Segment Open
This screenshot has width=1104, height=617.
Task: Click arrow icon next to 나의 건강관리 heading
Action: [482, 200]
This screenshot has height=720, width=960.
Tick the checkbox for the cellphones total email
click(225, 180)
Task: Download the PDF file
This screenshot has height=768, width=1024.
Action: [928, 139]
Segment Closed
Segment Open
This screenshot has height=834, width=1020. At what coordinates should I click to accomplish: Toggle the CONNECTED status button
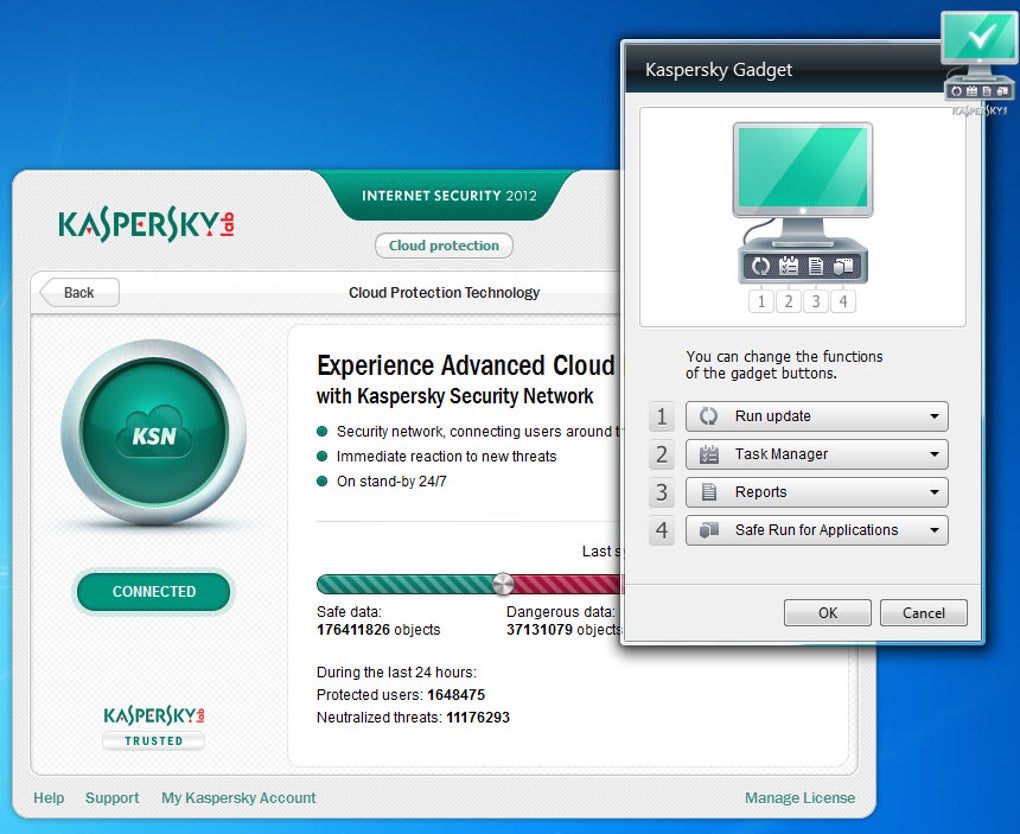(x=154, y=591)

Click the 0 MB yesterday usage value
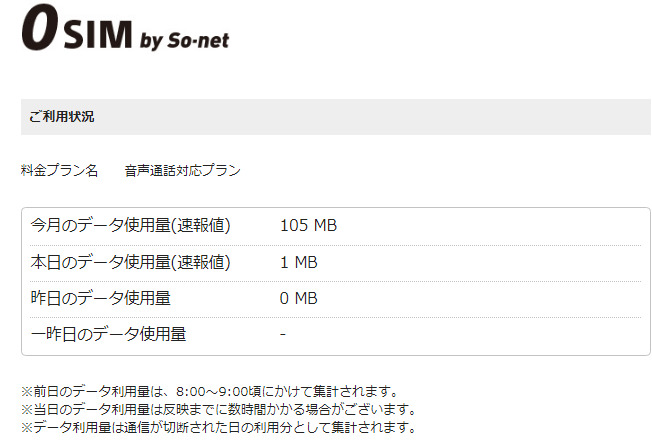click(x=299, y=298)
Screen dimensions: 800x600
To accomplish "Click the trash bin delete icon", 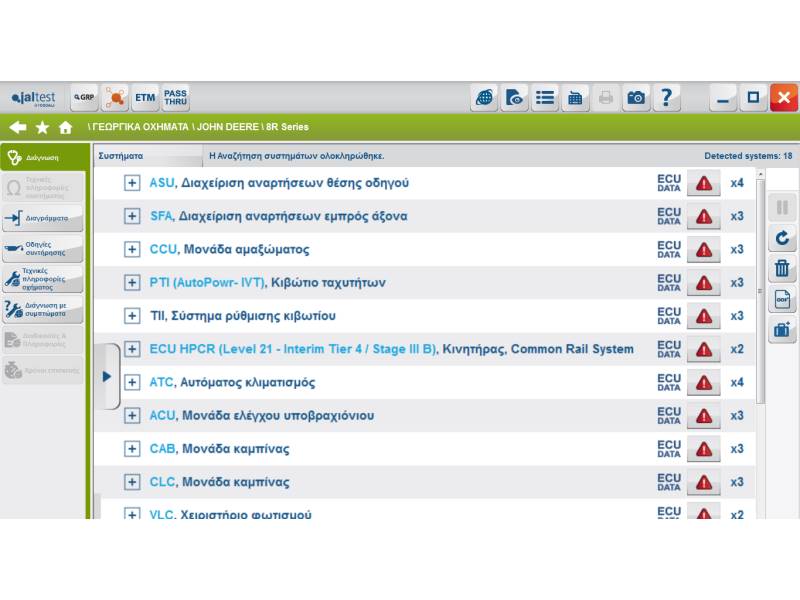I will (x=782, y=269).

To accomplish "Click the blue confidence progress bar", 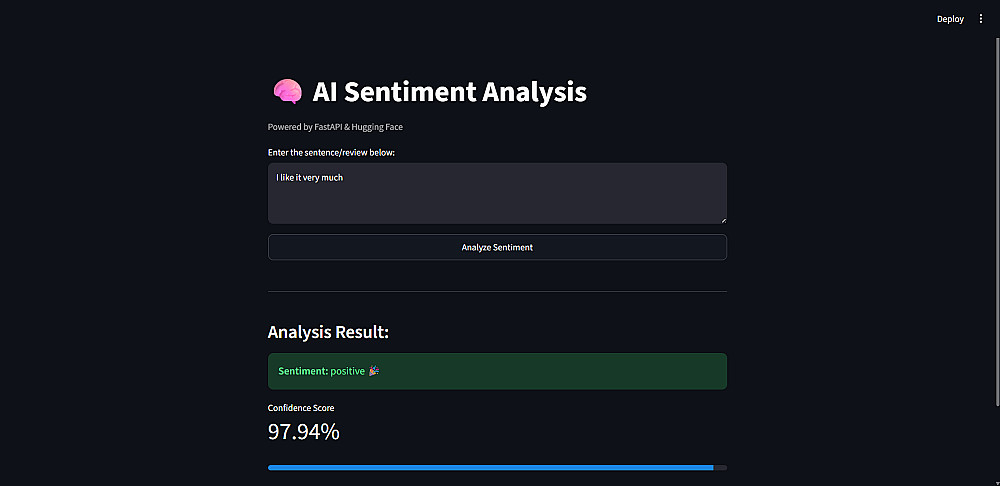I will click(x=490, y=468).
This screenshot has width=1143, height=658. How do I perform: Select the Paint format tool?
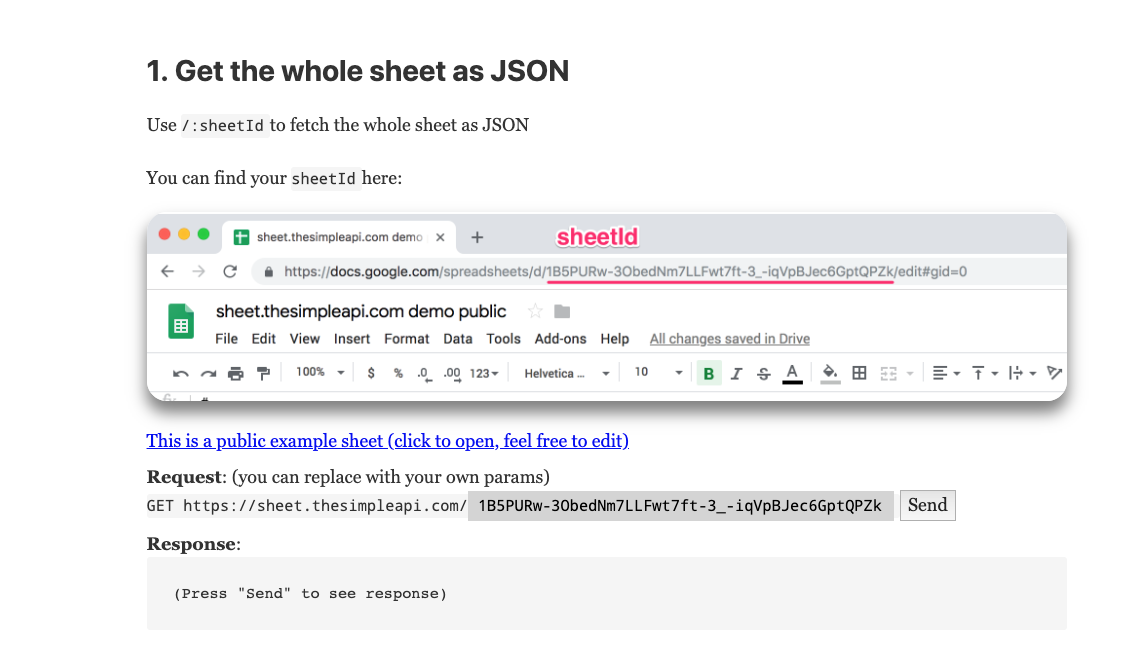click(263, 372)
Segment Closed
Segment Open
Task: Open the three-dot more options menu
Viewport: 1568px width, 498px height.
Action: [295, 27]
Segment Closed
» EXERCISE AIM:
Copy out the lines above from the line containing "This screenshot has height=834, width=1020." through the line containing "Screen dimensions: 800x600", exactly, and keep the pictures out.

» EXERCISE OUTPUT:
This screenshot has height=834, width=1020. At what coordinates should I click to accomplish: Toggle the CONNECTED status button
(x=154, y=591)

Click the 0 MB yesterday usage value
click(x=299, y=298)
Screen dimensions: 800x600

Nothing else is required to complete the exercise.